Filed under: Documentary », Celebrities and Controversy »

Just the other day, Eric Snider threw up a fan rant about Ben Stein's Expelled: No Intelligence Allowed, and the dismissive box office reports about the film. The flick pulled in $2.97 million and came in 10th in the weekend box office, which he notes makes it the third best opening ever for a documentary. Well, whatever cash was pulled in, some of it might be going right back out.

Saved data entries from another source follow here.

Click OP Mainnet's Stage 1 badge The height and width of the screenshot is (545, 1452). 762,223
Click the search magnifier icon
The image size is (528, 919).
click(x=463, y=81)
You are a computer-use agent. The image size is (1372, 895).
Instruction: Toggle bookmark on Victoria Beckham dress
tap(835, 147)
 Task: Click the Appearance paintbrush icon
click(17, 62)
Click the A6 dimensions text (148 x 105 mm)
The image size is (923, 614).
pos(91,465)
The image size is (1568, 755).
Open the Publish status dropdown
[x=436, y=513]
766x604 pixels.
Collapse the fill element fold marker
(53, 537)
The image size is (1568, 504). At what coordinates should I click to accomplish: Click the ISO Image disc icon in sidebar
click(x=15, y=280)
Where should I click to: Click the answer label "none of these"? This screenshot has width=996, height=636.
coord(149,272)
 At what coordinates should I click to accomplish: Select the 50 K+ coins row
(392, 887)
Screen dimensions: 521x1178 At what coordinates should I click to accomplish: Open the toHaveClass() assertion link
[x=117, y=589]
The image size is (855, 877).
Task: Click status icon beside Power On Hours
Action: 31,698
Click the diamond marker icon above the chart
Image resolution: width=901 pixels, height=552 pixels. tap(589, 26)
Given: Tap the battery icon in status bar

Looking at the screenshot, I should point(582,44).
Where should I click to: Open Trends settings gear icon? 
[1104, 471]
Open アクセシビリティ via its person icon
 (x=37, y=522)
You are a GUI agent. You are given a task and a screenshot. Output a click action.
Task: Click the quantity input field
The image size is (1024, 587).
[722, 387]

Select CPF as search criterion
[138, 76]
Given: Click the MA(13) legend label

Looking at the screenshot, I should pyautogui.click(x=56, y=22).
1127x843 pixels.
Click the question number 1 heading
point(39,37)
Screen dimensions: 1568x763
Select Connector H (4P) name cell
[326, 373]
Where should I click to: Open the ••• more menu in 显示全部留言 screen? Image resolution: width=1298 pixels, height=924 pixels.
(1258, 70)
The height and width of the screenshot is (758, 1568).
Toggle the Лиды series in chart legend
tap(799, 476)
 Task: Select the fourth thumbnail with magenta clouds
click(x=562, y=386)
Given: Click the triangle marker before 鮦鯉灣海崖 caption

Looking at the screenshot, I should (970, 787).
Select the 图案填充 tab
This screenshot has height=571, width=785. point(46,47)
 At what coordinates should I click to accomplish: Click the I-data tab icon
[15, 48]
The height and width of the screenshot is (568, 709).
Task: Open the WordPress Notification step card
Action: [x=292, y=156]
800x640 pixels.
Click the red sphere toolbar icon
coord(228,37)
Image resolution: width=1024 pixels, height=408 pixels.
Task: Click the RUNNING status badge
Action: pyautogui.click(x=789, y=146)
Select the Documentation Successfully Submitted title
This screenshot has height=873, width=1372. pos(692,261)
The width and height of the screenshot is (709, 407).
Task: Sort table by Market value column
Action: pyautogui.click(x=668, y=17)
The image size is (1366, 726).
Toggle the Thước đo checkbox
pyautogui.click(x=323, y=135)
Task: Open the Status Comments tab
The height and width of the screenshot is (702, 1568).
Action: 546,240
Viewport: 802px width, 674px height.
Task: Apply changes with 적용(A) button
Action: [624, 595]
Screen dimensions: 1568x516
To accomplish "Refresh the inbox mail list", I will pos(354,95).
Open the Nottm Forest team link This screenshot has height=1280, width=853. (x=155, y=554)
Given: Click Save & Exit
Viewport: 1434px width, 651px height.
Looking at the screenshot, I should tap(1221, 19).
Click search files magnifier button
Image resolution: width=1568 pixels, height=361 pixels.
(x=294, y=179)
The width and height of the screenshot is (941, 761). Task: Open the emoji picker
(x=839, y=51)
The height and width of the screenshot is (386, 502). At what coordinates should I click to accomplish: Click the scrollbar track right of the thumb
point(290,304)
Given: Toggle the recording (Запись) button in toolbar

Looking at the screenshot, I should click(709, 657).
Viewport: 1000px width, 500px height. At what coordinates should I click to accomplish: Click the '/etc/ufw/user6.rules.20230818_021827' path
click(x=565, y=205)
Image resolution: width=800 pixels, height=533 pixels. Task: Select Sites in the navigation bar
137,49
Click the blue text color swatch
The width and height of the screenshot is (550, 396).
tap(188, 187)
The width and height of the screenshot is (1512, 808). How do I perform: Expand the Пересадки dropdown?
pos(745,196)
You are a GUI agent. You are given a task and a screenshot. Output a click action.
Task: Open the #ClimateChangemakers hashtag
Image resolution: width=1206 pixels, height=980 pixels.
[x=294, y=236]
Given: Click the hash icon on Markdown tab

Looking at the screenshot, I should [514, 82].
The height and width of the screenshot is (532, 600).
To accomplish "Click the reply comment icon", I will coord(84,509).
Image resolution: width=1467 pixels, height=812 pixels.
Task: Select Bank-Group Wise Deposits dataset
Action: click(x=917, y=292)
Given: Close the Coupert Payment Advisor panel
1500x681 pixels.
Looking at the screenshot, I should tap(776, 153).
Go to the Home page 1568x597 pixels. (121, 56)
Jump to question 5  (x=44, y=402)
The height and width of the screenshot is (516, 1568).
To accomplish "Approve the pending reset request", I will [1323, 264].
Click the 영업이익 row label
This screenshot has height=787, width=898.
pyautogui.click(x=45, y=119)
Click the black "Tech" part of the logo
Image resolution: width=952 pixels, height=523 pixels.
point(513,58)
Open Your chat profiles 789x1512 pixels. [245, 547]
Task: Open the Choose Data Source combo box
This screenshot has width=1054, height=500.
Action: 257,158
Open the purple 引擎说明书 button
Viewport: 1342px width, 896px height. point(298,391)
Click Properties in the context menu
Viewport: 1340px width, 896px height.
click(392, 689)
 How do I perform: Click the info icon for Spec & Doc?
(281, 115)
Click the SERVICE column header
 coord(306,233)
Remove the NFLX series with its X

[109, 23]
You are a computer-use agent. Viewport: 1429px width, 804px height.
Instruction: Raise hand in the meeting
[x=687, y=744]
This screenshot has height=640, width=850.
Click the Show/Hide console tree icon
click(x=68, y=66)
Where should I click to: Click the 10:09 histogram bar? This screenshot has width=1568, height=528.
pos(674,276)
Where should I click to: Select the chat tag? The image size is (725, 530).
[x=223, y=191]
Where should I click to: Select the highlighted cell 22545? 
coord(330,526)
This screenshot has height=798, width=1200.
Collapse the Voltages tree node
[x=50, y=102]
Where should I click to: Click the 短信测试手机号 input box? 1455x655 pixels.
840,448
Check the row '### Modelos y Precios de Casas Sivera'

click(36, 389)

CNN reports that Yoko Ono is suing the producers of the film for using John Lennon's "Imagine" in it. The lawsuit notes that while she never gave permission, bloggers have begun calling her a sell-out for licensing the song. Us bloggers, always making trouble! The suit, which was filed on behalf of Ono, as well as Julian, Sean, and EMI Blackwood Music, is looking for the filmmakers to stop distributing/selling/promoting the film, and asks for financial damages. Meanwhile, the producers of Expelled say that they've used only "a very small portion of the song," and "Unbiased viewers of the film will see that the 'Imagine' clip was used as part of a social commentary in the exercise of free speech and freedom of inquiry."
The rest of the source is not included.